[Editor's note: A version of this story appears in the November 2019 edition of Oil and Gas Investor. Subscribe to the magazine here.]

We can thank our lucky stars that the U.S. has become an energy pow­erhouse. This unforeseen event has changed the balance of payments via commodity exports and, in turn, altered the global geopolitical calculus (see the Saudi drone attacks). It is boosting oil town econo­mies and creating jobs (Midland and Odessa perennially rank among the cities with the lowest unemployment rates in the U.S.).

But this lofty perch is beset with threats. These range from government intervention to changing consumer attitudes. Now, there are lawsuits against pipeline construction and against the big banks that fund oil and gas development. Combine all this with a perceived slowdown in oil demand growth, and E&P companies have a lot to think about—all while trying to make a buck and give half of that back to their investors be­fore they bolt.

Here are a few comments we’ve gath­ered that provide insight. First, Ray Walker, the COO of Encino Energy LLC and for­mer COO at Range Resources Corp., was a pioneer in the Marcellus Shale. At Hart Energy’s annual DUG East conference in Pittsburgh earlier this year, he reminded us of some central facts. “The rock rules, no matter how good you think you are as a frack engineer.

He also cited capital discipline that’s be­coming the new norm throughout the up­stream world. It has improved many an oper­ator’s financial profile, but at the expense of the service companies’ margins. “You have to ask yourself, ‘How do I get more cash flow for the money I am putting in the ground?’”

Many of the early shale plays that caused so much excitement and hype are maturing. Some are in the deliberate manufacturing phase that will also lead to EOR, led by the majors’ increased commitment to uncon­ventional plays.

For example, more than 27,000 wells have been drilled in the Eagle Ford since Petrohawk Energy Corp. unveiled it in 2008. Where does it stand today, now that it is one of the most mature of all U.S. shale plays? It’s turning out to be one of the most resilient.

Lately, operators have been applying for more drilling permits to the Austin Chalk Formation in the eastern portion of the play, which is keeping it relevant. Its proximity to the Texas coast for exports or petrochem­ical feedstock is another big plus. Technical progress continues as producers fine-tune operations and well spacing.

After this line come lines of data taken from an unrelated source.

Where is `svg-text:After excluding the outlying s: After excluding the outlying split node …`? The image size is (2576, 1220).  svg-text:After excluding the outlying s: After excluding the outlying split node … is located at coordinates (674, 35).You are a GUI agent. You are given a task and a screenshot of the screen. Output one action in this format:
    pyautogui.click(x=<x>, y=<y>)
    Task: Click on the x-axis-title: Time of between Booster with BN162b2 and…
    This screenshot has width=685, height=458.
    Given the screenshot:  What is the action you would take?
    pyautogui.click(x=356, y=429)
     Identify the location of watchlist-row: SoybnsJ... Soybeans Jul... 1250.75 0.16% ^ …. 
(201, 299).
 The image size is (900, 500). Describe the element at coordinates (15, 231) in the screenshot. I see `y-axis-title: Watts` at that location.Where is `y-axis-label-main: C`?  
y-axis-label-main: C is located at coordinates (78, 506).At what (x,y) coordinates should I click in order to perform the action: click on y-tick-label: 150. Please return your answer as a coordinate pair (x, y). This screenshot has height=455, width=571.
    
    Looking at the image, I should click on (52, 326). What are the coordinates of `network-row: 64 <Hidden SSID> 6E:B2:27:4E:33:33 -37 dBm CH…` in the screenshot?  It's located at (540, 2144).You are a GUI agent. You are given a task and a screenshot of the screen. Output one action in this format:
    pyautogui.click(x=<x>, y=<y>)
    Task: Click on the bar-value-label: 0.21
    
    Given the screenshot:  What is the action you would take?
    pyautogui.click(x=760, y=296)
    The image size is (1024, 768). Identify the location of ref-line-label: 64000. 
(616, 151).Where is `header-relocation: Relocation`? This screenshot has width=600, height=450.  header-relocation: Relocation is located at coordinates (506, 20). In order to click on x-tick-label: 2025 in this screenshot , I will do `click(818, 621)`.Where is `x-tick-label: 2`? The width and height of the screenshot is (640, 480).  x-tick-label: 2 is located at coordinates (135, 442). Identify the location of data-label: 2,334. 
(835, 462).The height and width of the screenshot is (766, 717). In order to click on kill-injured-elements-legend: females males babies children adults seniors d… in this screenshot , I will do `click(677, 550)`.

“We refer to the Eagle Ford as the ‘dark horse,’ because it remains one of the most economic basins in the country. We are get­ting the most questions about it and the Aus­tin Chalk,” said Enverus analyst Bernadette Johnson, speaking at Hart Energy’s 10th an­nual DUG Eagle Ford conference recently.

“In general, downspacing has been suc­cessful here, and more so than in any other play.” The Eagle Ford’s drilling times have improved and are now nearing 1,400 feet per day per rig.

Enverus breaks this play into the western and eastern half, each with different charac­teristics. More than 80% of the wells being drilled today in the western Eagle Ford are child wells, which indicates just how mature the play is, Johnson said. She also cited a lack of core locations remaining in the east, especially in Karnes County, “although this is not concerning to us. This is a natural de­velopment for such a mature play.”

However, interest is shifting back to the east now as the Austin Chalk play in Wash­ington County heats up, based on new drill­ing permits. There is interest north of the Karnes Trough in Wilson County.

“We’re watching it closely, and it’s very liquids-rich,” she said. “Although the east­ern Eagle Ford type curves are lower than in the western part, the economics are actually better. The eastern part is not as mature.”

In the southwest portion of the play, the economics are driven largely by gas pric­es, with Enverus estimating operators need a breakeven price of at least $2 per thou­sand cubic feet. The average oil cut in the western portion is 61%, but clocks in at 82% in the eastern. Perforation intervals in the east have lengthened since 2014 to av­erage 8,500 feet, which is longer than in the west.

The eastern portion has shown more well productivity improvement per foot drilled since 2018 while the heavily drilled west has been consistent, Johnson said. “Again, the geology really matters. It depends on where you are for what you’re able to do in terms of spacing and proppant.”

In most shale plays, the quality of previ­ously unproductive, uneconomic or “un-sell­able” acreage is being revealed with more clarity. Value is being turned around by us­ing smarter drilling and completion practic­es, coupled with more precise well spacing.

So after a wild decade of exploration and outsized spending, the shale business has turned into a true business, with a long tail of cash generation ahead.